What needs to be done:
Recast the stretch of lines from the start through the one containing "Action: click(254, 463)" as a Markdown table with two columns, Row and Line. Number each row, and leave out blank lines.

[Word and element pointing lines]
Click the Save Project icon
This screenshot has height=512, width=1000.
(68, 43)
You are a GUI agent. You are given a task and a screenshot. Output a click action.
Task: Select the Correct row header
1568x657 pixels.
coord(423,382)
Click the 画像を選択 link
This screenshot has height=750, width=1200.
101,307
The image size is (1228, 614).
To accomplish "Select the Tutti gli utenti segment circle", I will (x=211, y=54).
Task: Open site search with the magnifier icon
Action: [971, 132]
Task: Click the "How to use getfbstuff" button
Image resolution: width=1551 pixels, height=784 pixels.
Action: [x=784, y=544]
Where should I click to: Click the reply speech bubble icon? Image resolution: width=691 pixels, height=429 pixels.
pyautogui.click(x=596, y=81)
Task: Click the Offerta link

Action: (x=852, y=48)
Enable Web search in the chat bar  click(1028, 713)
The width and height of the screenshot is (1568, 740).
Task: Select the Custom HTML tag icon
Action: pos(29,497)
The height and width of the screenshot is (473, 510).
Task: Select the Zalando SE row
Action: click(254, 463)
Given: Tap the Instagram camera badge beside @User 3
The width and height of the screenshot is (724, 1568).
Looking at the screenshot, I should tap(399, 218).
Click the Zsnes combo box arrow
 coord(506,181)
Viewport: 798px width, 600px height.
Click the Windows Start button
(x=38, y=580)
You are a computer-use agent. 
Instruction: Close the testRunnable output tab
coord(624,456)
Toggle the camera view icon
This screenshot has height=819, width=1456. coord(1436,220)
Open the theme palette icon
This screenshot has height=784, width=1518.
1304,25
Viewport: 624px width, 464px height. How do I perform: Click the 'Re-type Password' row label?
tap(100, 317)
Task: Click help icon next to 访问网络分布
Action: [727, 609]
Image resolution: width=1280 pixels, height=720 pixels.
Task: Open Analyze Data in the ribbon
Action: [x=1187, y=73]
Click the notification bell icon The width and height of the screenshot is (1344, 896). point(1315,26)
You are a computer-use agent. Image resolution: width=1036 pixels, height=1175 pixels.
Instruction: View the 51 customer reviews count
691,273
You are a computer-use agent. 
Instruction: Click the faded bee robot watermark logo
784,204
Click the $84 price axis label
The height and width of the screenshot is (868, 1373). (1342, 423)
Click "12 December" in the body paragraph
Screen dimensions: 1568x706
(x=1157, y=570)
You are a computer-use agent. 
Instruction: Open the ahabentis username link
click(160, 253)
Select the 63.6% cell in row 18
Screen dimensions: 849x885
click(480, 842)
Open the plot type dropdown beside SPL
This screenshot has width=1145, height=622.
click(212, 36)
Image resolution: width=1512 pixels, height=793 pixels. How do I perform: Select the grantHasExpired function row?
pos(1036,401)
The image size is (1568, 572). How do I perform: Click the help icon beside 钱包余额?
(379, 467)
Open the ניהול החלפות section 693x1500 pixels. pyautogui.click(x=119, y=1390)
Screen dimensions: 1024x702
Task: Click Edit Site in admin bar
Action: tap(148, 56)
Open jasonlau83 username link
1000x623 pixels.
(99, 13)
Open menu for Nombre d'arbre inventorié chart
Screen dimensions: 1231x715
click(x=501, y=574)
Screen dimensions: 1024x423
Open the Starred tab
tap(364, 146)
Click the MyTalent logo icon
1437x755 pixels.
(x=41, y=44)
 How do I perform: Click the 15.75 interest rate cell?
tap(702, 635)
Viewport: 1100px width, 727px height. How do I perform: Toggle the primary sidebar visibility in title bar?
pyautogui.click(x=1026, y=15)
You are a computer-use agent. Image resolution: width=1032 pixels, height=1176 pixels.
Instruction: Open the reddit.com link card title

Full response:
| Row | Line |
|---|---|
| 1 | Click the Save Project icon |
| 2 | This screenshot has height=512, width=1000. |
| 3 | (68, 43) |
| 4 | You are a GUI agent. You are given a task and a screenshot. Output a click action. |
| 5 | Task: Select the Correct row header |
| 6 | 1568x657 pixels. |
| 7 | coord(423,382) |
| 8 | Click the 画像を選択 link |
| 9 | This screenshot has height=750, width=1200. |
| 10 | 101,307 |
| 11 | The image size is (1228, 614). |
| 12 | To accomplish "Select the Tutti gli utenti segment circle", I will (x=211, y=54). |
| 13 | Task: Open site search with the magnifier icon |
| 14 | Action: [971, 132] |
| 15 | Task: Click the "How to use getfbstuff" button |
| 16 | Image resolution: width=1551 pixels, height=784 pixels. |
| 17 | Action: [x=784, y=544] |
| 18 | Where should I click to: Click the reply speech bubble icon? Image resolution: width=691 pixels, height=429 pixels. |
| 19 | pyautogui.click(x=596, y=81) |
| 20 | Task: Click the Offerta link |
| 21 | Action: (x=852, y=48) |
| 22 | Enable Web search in the chat bar  click(1028, 713) |
| 23 | The width and height of the screenshot is (1568, 740). |
| 24 | Task: Select the Custom HTML tag icon |
| 25 | Action: pos(29,497) |
| 26 | The height and width of the screenshot is (473, 510). |
| 27 | Task: Select the Zalando SE row |
| 28 | Action: click(254, 463) |